In the records below, find the line that contains "Task: Click the home icon in breadcrumb" and repeat it, along with each line after it, exactly as written.

[Start of section]

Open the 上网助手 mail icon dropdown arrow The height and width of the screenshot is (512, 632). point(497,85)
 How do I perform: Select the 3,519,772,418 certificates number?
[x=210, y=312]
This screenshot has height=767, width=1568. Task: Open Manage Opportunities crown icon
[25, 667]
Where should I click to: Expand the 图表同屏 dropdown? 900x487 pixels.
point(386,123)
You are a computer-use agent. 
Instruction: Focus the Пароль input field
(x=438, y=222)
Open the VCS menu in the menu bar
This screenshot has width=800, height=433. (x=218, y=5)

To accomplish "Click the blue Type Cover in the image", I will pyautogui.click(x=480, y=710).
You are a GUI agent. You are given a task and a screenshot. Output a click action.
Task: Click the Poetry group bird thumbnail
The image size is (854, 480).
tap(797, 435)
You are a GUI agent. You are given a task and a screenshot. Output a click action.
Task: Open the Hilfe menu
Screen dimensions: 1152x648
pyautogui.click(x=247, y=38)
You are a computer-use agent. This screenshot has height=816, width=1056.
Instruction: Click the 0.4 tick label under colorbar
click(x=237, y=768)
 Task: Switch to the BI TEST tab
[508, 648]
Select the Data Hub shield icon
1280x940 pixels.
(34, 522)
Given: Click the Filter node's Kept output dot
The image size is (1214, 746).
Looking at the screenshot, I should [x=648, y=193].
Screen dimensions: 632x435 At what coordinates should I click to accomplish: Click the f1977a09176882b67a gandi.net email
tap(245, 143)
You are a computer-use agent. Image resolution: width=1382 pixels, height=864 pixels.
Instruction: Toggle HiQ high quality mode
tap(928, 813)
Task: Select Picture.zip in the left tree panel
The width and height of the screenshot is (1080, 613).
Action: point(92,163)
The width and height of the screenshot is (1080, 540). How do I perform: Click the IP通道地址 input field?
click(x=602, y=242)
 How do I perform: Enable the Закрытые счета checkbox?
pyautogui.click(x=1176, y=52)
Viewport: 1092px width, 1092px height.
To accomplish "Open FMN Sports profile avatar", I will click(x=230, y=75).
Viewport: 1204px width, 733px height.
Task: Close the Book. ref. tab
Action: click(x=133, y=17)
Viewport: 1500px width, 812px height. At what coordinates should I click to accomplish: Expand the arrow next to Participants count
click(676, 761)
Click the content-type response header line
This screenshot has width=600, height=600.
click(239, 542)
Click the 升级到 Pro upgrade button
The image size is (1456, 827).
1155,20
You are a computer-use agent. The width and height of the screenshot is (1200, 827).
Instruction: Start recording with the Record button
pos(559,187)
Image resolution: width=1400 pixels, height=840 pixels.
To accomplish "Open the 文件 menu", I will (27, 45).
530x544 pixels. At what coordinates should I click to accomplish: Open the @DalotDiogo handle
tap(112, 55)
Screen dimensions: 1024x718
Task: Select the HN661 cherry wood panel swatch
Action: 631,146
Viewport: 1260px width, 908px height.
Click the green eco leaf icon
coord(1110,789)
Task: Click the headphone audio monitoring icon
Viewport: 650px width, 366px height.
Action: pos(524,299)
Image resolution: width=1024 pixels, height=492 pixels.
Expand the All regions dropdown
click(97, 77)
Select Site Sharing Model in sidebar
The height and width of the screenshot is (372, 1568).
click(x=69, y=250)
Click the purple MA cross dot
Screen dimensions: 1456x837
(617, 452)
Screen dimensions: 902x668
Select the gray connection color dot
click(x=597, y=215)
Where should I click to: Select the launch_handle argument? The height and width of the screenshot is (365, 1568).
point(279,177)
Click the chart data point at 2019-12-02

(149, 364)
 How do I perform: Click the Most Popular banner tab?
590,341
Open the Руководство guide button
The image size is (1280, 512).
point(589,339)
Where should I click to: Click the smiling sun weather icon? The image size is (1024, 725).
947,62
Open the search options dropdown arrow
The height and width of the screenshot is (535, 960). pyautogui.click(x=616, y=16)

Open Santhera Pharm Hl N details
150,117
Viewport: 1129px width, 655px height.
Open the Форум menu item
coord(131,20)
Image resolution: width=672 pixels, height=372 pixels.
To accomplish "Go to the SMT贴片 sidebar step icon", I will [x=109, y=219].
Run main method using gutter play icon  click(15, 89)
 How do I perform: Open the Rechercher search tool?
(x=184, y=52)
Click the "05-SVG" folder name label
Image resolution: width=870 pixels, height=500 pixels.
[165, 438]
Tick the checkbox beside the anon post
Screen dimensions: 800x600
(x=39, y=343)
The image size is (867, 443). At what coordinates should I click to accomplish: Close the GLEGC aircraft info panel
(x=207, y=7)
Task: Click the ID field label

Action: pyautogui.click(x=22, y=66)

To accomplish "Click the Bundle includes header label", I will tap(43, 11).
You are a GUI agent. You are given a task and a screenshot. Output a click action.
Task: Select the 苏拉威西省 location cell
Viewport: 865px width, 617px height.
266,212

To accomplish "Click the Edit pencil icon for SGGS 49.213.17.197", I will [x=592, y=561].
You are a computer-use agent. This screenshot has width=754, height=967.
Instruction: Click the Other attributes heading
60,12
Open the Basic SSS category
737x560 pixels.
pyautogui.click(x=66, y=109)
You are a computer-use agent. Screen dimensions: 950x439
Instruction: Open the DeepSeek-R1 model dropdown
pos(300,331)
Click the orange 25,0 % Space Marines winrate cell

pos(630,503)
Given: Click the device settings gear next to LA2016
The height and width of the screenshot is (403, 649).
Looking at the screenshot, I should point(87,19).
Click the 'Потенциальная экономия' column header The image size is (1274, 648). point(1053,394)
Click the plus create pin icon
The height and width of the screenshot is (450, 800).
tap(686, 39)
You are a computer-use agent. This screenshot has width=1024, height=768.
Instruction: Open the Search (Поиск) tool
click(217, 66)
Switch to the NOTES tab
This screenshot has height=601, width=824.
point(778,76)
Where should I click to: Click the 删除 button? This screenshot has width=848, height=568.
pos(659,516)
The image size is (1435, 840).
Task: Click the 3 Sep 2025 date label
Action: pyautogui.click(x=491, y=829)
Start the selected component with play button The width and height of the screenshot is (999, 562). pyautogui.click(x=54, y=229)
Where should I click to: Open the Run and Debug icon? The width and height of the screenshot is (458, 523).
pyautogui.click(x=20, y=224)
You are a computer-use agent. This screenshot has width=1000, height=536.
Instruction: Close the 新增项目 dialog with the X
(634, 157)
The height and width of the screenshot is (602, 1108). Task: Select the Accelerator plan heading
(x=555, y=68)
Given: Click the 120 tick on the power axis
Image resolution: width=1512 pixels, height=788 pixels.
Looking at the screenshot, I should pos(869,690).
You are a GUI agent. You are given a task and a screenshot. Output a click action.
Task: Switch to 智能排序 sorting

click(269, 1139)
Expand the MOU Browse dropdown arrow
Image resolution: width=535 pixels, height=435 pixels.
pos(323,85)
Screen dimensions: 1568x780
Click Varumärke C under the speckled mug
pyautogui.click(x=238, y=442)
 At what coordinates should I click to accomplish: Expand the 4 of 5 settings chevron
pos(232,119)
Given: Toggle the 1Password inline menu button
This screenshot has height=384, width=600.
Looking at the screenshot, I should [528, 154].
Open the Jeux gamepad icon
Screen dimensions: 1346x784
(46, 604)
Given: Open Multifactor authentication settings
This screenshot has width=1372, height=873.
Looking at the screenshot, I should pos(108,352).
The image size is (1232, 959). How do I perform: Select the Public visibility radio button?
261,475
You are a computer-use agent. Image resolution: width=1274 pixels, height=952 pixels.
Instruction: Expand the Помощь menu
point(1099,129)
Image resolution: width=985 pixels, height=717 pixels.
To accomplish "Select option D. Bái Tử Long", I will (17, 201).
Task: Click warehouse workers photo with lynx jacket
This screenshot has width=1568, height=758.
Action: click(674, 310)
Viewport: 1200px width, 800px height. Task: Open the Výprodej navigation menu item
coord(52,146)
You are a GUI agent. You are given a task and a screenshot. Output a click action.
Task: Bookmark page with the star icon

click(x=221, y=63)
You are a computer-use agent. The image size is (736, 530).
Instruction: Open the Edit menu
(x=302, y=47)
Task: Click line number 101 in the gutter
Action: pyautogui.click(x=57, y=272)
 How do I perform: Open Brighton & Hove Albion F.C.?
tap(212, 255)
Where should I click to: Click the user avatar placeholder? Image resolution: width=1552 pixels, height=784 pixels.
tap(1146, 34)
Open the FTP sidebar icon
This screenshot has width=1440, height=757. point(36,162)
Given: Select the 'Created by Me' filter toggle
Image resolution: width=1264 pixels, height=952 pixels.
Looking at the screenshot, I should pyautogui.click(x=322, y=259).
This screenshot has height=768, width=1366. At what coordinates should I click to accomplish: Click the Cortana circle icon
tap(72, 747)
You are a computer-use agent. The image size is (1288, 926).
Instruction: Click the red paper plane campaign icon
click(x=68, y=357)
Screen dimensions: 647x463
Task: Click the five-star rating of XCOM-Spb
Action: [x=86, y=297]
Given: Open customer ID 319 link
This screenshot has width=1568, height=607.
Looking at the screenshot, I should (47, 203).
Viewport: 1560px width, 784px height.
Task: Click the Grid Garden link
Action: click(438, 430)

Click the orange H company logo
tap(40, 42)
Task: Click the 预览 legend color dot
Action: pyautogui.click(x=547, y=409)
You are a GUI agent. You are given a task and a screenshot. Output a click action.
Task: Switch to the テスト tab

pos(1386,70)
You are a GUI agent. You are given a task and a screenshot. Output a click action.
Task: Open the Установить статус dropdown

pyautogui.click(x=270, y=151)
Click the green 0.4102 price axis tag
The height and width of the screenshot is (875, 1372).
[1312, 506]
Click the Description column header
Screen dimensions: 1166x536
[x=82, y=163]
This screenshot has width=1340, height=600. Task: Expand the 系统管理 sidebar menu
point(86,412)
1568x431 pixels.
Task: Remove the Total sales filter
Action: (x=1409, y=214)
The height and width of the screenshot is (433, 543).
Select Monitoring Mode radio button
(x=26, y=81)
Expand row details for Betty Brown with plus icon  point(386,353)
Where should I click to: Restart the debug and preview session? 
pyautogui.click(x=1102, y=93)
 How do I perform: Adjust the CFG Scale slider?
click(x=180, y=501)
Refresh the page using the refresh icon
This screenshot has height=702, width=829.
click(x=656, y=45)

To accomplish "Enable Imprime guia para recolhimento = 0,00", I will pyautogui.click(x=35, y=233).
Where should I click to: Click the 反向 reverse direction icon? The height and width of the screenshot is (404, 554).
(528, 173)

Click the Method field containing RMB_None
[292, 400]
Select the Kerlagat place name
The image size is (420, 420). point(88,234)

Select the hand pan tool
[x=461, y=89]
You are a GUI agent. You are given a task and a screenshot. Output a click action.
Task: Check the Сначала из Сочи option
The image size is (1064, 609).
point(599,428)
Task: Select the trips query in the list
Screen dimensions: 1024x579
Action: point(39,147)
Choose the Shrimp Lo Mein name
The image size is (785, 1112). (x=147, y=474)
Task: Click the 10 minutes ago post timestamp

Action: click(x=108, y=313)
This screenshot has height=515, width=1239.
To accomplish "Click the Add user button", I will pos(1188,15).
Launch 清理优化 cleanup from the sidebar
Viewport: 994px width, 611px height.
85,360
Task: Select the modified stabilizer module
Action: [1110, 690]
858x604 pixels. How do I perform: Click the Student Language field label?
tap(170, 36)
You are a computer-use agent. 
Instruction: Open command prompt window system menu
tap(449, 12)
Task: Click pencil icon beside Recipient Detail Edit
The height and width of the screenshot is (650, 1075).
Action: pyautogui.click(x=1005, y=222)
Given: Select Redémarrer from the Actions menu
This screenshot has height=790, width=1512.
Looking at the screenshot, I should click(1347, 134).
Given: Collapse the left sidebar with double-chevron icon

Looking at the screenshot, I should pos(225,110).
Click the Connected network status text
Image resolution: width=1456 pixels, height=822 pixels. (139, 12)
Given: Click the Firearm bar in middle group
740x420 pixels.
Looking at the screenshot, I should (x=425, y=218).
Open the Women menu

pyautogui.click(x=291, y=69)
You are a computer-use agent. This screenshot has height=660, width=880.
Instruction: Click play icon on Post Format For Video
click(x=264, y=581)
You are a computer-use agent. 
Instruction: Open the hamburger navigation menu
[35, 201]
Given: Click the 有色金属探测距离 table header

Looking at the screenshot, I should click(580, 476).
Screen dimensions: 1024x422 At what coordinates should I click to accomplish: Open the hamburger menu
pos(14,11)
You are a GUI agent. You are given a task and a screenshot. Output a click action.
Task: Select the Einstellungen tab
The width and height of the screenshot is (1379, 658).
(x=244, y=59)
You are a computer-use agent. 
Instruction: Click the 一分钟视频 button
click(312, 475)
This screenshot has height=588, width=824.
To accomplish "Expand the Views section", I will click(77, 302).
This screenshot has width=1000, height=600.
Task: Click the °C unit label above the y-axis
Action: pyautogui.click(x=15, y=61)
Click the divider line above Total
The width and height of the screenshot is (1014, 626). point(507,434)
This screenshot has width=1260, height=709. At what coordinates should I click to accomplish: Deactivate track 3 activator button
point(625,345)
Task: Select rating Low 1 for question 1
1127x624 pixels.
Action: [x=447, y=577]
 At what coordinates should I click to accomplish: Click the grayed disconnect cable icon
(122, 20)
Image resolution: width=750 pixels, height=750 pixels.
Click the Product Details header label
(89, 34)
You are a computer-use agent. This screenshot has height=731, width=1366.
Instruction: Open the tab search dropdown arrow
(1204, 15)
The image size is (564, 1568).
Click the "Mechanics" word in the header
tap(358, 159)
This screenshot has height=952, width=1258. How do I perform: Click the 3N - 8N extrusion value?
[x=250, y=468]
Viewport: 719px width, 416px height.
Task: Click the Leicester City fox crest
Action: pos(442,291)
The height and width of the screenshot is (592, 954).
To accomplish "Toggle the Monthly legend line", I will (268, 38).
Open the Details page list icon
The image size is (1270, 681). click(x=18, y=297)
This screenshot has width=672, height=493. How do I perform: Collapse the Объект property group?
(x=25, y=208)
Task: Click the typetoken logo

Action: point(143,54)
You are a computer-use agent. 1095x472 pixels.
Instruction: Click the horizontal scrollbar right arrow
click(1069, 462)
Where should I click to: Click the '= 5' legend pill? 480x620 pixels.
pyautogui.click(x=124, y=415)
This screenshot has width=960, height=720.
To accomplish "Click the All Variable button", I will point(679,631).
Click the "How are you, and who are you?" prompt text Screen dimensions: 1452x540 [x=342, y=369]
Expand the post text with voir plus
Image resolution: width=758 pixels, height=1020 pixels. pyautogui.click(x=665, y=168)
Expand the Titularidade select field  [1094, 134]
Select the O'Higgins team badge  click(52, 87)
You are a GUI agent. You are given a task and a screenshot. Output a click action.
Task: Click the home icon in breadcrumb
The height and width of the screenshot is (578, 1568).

[End of section]

**Task output**.
Task: Click the home icon in breadcrumb
The height and width of the screenshot is (578, 1568).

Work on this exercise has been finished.